Pada 8 Agustus 2025, kabinet keamanan Israel menyetujui rencana yang diusulkan oleh Perdana Menteri Benjamin Netanyahu untuk menguasai sepenuhnya Kota Gaza. Rencana ini mencakup lima poin utama: pelucutan senjata Hamas, demiliterisasi Jalur Gaza, kontrol keamanan penuh oleh Israel, pembentukan pemerintahan sipil yang tidak terkait dengan Hamas atau Otoritas Palestina, serta pengembalian seluruh sandera Israel.
Hamas menanggapi keputusan ini dengan keras, menyebutnya sebagai “kejahatan perang baru” yang direncanakan oleh tentara penjajah terhadap Kota Gaza dan sekitar satu juta penduduknya.
Rencana ini juga menuai kritik dari dalam negeri Israel.

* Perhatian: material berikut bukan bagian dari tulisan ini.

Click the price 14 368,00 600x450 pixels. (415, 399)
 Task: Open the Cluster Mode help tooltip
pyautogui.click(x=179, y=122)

Eyal Zamir, Kepala Staf Militer Israel, menentang rencana tersebut, mengingat potensi risiko bagi sandera yang masih ditahan oleh Hamas dan dampak kemanusiaan yang mungkin timbul.
Di tingkat internasional, respons terhadap rencana ini beragam. Jerman menghentikan ekspor senjata ke Israel, sementara Inggris, Prancis, dan Komisi Eropa juga mendesak Israel untuk mempertimbangkan kembali langkah tersebut. Arab Saudi mengutuk setiap bentuk pendudukan dan menekankan pentingnya pembentukan negara Palestina sebagai prasyarat untuk normalisasi hubungan.
Sementara itu, situasi kemanusiaan di Gaza semakin memburuk. Menurut laporan PBB, lebih dari 500.000 warga Palestina telah mengungsi sejak Israel melanjutkan serangannya pada 18 Maret 2025. Krisis ini diperparah dengan penghentian pasokan bantuan kemanusiaan yang telah berlangsung selama satu setengah bulan, menjadikan situasi di Gaza sebagai yang terburuk sejak dimulainya konflik.
Organisasi Kesehatan Dunia juga melaporkan bahwa fasilitas kesehatan di Gaza telah hancur total, dengan lebih dari 70 persen fasilitas medis tidak berfungsi akibat serangan dan kekurangan pasokan. Hal ini menyebabkan penurunan signifikan dalam pelayanan kesehatan bagi warga Gaza.
Krisis kemanusiaan ini telah menarik perhatian komunitas internasional, dengan ratusan organisasi kemanusiaan menyerukan gencatan senjata penuh untuk memungkinkan pengiriman bantuan kemanusiaan yang mendesak. Namun, hingga saat ini, upaya tersebut belum membuahkan hasil yang signifikan.
Dengan meningkatnya ketegangan dan dampak kemanusiaan yang semakin parah, masa depan Jalur Gaza tetap penuh ketidakpastian. Penting bagi semua pihak untuk mencari solusi damai yang menghormati hak asasi manusia dan memastikan kesejahteraan penduduk sipil di wilayah tersebut.